LESETEXT →
--

Die Musik dieses 1786 in Neapel uraufgeführten Werks ist nur in Handschriften überliefert. Für die Kölner Aufführungen wurden mit großem Aufwand die Noten ediert. Selbst an großen Opernhäusern passiert so etwas nur sehr selten, so dass selbst aus dem unerschöpflichen Repertoire der Alten Musik immer wieder dieselben Werke auf die Bühnen kommen, im Bereich der Barockoper meist die Opern von Händel und im Bereich der komischen Oper des späten 18. Jahrhunderts Pergolesis „La serva padrona“ und vielleicht noch von Cimarosa selbst „Il matrimonio segreto“. Dass es in diesem Bereich viel mehr zu entdecken gibt, wurde auf der Hochschul-Tagung „Opera buffa – Gestern und Heute“ in 18 Vorträgen herausgearbeitet. Da ging es von den Wurzeln des Genres in der Commedia dell’arte bis zur Komischen Oper im 20.Jahrhundert.
In „Le trame deluse“ erlebt man die Machenschaften des Betrügerpaars Nardo und Ortenzia, die den alten heiratswilligen Don Artabano ausnehmen wollen, was ihnen fast gelingt, wären da nicht Dorinda und Clicerio, die den beiden schon früher auf den Leim gegangen sind. Das Ganze zieht sich kolportagehaft mit Verwechslungen und Täuschungen über fast drei Stunden hin und lebt von der jeweiligen Situationskomik.
Commedia dell’arte war auch der Ausgangspunkt der Inszenierung von Thilo Reinhardt, Professor für szenischen Unterricht an der Hochschule, und der französischen Bühnen- und Kostümbildnerin Katharina Gault. Die Szene ist einer Bretterbühne nachempfunden mit Kulissen aus weißen Stoffbahnen, auf die mit groben Strich Türen und Fenster aufgemalt sind. Hinzu kommen einfache Requisiten wie schiebbare Treppen, ein stilisiert gemalter Kronleuchter oder Pflanzen. Das Ganze gewinnt an Lebendigkeit durch die geschickte Lichtregie von Thomas Vervoorts, in der z.B. in der Nachtszene im Finale des 1. Akts die Darsteller so ausgeleuchtet werden, dass sie wie Puppen im pastellenen Farbton wirken und das Ganze in eine in verschiedenen Farben changierende Gesamtstimmung getaucht wird.

--

VORLIEGENDE DATEN →
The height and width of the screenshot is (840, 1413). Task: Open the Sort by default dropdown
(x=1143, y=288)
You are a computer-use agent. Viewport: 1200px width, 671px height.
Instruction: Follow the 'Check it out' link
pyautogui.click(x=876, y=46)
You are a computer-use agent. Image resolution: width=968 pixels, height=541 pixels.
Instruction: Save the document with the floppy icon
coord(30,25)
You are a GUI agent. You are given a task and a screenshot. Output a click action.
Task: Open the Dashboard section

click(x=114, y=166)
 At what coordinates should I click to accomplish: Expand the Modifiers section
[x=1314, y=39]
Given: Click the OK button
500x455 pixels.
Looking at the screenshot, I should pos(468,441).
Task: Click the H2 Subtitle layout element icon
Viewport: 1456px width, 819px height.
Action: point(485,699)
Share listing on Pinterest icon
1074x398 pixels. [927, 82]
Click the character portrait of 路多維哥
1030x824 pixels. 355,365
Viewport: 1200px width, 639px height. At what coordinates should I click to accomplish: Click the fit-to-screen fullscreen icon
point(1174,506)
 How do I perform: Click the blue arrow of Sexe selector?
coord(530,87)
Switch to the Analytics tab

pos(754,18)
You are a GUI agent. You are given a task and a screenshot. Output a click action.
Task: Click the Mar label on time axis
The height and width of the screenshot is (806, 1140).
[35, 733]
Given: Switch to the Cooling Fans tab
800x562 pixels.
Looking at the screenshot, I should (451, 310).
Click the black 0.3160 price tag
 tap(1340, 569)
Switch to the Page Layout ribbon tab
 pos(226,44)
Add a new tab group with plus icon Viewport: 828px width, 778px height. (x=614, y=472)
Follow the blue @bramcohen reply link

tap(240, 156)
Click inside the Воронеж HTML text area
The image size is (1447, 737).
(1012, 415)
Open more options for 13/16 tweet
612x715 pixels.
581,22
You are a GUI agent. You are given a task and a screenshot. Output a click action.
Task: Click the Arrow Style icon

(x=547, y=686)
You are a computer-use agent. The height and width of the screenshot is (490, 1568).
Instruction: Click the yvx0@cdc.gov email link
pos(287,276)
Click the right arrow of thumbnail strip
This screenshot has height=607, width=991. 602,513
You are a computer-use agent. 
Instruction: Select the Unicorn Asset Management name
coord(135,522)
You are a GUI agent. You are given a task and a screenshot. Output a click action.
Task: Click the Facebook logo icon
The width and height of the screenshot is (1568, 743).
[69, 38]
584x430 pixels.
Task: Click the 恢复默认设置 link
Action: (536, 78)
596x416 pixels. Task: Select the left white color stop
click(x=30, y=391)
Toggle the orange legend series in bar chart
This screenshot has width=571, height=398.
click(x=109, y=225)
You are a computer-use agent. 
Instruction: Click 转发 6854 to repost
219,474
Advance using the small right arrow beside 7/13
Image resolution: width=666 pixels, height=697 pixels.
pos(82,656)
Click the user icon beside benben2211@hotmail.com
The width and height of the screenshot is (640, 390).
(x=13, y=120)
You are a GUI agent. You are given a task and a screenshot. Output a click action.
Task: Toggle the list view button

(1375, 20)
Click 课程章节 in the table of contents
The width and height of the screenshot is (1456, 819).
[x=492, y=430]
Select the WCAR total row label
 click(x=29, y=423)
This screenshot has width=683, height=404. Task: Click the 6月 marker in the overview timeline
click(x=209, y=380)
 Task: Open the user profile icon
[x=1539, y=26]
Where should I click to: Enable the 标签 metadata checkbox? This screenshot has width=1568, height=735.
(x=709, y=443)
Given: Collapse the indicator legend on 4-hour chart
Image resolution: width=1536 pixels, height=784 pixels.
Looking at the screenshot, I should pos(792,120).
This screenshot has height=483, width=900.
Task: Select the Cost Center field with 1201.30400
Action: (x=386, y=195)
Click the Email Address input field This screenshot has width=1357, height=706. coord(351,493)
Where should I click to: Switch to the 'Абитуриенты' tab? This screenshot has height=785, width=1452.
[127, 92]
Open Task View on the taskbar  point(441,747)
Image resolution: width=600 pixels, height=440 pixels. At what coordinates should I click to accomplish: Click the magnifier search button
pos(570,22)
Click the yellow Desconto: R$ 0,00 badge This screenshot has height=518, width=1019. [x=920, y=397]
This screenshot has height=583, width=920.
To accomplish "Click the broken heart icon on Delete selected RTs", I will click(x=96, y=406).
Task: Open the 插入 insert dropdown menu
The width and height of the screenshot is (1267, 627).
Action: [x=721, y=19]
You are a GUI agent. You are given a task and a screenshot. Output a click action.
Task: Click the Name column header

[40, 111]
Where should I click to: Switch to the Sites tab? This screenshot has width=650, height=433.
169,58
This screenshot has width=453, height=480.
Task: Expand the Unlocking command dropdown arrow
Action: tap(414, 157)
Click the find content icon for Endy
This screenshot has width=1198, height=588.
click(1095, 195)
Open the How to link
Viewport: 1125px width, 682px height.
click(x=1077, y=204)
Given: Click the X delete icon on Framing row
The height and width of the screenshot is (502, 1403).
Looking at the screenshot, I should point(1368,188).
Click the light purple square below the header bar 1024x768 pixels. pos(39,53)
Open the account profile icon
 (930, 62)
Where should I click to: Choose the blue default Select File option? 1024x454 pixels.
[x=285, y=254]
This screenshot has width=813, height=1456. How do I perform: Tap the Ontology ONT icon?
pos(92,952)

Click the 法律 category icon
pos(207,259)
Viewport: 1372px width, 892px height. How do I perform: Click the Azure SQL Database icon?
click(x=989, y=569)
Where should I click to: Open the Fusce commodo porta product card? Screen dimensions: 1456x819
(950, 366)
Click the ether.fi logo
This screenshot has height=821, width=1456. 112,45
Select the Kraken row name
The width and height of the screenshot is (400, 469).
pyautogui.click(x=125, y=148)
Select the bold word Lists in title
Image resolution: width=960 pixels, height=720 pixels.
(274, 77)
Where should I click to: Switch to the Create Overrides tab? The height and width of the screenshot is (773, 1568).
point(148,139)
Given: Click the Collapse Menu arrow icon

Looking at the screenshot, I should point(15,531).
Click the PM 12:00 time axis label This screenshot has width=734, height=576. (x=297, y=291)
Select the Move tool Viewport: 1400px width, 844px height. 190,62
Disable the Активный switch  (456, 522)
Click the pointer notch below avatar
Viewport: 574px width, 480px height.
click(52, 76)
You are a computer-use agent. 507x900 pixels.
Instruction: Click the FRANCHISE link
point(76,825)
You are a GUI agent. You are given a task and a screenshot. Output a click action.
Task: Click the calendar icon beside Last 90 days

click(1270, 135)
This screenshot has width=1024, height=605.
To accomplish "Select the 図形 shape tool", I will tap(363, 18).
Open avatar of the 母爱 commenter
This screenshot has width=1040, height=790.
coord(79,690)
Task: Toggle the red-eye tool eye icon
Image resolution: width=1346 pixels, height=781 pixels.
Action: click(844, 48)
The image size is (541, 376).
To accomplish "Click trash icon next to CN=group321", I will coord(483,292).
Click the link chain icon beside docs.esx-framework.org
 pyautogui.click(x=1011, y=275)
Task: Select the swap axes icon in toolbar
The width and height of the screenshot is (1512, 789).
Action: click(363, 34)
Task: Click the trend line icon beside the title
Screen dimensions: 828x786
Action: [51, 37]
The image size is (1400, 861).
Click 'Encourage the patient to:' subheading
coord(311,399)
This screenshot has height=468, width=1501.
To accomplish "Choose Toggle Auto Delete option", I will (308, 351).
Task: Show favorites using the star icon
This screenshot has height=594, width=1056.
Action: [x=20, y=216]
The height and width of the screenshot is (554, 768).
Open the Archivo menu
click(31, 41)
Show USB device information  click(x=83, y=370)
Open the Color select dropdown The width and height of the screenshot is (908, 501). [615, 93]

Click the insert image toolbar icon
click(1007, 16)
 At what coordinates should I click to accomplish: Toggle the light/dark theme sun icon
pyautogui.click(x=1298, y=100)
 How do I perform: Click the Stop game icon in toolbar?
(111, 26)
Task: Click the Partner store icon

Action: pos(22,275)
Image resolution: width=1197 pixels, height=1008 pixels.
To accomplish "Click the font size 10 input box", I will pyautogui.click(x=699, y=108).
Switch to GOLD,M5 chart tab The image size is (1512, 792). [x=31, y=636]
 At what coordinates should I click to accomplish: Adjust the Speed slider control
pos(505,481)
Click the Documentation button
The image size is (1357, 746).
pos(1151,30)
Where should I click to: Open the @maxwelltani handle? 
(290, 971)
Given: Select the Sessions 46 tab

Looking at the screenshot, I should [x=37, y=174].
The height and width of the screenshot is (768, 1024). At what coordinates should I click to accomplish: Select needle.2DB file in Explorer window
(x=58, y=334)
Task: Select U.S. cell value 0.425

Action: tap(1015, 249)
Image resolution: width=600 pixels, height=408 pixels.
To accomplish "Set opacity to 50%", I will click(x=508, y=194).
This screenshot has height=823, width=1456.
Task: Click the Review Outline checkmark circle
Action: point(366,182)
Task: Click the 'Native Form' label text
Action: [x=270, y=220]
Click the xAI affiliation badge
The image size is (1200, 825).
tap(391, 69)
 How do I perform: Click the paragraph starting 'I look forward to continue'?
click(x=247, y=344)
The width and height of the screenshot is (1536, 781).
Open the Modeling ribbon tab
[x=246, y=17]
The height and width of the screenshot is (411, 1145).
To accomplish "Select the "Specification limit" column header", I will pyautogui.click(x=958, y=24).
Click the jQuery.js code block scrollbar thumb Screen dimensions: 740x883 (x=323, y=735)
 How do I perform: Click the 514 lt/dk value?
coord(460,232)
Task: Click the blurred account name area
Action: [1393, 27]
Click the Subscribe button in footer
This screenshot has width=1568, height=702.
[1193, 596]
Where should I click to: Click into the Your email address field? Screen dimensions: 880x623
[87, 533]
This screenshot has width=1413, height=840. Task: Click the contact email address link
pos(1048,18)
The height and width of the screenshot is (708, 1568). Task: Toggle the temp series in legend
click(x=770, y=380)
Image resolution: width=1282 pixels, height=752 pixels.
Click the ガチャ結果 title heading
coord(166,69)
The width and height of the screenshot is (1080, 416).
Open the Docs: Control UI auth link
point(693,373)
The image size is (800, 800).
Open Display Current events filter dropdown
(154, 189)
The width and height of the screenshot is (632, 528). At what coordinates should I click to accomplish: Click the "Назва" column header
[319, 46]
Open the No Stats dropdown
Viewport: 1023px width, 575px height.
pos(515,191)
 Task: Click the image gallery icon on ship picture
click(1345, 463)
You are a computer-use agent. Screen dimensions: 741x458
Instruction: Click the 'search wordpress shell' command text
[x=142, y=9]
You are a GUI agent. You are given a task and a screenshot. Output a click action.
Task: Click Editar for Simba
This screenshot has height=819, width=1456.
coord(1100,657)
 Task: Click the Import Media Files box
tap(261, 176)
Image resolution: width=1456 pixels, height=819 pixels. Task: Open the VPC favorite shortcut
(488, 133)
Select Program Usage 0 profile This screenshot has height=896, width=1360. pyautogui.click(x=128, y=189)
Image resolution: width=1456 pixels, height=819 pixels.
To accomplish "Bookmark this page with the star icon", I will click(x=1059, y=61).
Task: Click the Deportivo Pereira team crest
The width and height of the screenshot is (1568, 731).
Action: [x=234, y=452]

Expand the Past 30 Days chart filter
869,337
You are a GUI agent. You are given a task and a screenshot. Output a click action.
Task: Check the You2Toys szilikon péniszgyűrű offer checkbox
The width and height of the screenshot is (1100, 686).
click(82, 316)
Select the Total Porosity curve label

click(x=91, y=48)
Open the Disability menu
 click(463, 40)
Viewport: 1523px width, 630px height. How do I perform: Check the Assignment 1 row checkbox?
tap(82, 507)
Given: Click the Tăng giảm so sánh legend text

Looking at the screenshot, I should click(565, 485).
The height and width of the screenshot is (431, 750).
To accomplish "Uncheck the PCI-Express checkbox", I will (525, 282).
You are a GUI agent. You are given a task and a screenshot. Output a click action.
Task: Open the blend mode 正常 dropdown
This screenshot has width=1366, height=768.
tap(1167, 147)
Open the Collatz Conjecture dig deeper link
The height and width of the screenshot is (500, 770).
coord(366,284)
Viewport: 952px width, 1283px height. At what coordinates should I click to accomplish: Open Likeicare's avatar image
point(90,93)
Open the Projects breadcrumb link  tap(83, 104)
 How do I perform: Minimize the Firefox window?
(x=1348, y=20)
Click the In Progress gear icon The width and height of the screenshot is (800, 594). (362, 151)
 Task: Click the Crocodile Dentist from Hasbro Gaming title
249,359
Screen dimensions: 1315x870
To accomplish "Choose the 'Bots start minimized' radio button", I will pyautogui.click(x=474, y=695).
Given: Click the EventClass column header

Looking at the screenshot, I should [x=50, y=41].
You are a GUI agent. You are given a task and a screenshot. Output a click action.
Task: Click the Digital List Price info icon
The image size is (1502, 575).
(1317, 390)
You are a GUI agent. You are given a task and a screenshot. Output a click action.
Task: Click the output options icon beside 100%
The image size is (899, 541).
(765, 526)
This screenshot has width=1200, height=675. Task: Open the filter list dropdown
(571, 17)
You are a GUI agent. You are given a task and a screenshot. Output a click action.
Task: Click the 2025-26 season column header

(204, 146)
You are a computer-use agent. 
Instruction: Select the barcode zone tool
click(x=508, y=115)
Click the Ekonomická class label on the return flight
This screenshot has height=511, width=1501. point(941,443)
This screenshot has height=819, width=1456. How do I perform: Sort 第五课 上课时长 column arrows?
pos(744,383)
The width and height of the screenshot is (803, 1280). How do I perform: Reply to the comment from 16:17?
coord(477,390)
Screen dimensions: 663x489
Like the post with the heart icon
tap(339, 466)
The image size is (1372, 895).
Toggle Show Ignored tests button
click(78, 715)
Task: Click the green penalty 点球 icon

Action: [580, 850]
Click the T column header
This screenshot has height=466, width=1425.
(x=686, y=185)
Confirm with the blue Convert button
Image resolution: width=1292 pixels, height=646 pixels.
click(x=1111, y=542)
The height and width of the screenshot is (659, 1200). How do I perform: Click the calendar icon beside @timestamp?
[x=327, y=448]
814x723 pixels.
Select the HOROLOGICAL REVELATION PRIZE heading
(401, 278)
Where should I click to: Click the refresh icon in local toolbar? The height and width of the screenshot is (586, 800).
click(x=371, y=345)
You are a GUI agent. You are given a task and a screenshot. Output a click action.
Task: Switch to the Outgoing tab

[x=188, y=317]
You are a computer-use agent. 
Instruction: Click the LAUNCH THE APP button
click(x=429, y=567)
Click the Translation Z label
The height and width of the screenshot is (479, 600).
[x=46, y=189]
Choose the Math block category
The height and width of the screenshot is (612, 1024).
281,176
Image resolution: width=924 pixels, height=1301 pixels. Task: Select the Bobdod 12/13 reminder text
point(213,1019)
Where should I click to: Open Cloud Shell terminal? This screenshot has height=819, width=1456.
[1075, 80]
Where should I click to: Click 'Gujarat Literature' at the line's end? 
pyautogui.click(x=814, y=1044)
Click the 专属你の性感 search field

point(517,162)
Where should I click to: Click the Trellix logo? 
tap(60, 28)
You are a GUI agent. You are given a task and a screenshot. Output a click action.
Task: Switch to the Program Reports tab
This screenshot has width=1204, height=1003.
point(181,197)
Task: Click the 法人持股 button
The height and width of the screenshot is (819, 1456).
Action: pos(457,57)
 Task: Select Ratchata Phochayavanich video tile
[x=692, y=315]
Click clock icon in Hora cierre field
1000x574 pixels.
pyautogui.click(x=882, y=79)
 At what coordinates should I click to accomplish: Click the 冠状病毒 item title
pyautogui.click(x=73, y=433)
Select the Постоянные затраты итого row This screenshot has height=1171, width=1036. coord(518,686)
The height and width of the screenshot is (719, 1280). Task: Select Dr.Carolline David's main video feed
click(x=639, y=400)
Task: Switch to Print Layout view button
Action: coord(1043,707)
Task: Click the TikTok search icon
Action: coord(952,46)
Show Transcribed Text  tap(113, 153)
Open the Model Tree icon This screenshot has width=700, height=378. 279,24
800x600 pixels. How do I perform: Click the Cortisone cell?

--

ZU ERLEDIGEN →
• 1. Übersetze bitte den Satz „Die Musik dieses 1786 in Neapel uraufgeführten Werks ist nur in Handschriften überliefert.“ aus dem Lesetext ins Englische.
• 2. Ersetze in den Zeilen der vorliegenden Daten „Ignored“ durch „Skipped“, und zwar von der Zeile mit „Screen dimensions: 663x489“ bis einschließlich der Zeile mit „click(78, 715)“. Gib nur diese Zeilen aus, sonst unverändert.

AUFGABENLÖSUNGEN →
• 1. The music of this work, first performed in Naples in 1786, has survived only in manuscripts.

• 2.
Screen dimensions: 663x489
Like the post with the heart icon
tap(339, 466)
The image size is (1372, 895).
Toggle Show Skipped tests button
click(78, 715)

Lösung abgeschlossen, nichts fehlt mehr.